Problem to solve » Starting at the first of the entries and ending at the line containing "center [135, 655].", swap "image size" for "image dimensions", leaving every other word as it is. Return only those lines.

Stored items
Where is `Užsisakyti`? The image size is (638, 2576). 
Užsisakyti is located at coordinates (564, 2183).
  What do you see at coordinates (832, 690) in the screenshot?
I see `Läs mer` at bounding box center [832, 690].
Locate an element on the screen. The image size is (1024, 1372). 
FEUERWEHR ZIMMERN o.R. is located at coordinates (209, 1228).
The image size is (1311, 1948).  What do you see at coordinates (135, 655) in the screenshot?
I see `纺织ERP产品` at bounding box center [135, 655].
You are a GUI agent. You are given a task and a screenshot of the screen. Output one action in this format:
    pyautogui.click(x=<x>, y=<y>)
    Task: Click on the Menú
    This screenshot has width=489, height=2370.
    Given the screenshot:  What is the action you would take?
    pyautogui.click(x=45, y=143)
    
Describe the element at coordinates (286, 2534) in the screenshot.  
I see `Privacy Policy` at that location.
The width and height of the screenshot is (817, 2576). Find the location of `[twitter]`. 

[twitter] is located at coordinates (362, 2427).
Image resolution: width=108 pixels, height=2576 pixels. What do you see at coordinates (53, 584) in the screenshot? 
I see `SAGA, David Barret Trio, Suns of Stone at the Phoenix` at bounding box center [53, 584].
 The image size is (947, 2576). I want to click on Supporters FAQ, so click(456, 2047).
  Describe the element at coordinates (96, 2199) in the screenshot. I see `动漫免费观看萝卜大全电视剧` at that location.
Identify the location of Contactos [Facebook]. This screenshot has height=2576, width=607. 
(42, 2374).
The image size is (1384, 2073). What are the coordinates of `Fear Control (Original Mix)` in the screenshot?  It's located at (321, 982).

Solution for this exercise »
Where is `Užsisakyti`? The image dimensions is (638, 2576). 
Užsisakyti is located at coordinates (564, 2183).
  What do you see at coordinates (832, 690) in the screenshot?
I see `Läs mer` at bounding box center [832, 690].
Locate an element on the screen. The image dimensions is (1024, 1372). 
FEUERWEHR ZIMMERN o.R. is located at coordinates (209, 1228).
The image dimensions is (1311, 1948).  What do you see at coordinates (135, 655) in the screenshot?
I see `纺织ERP产品` at bounding box center [135, 655].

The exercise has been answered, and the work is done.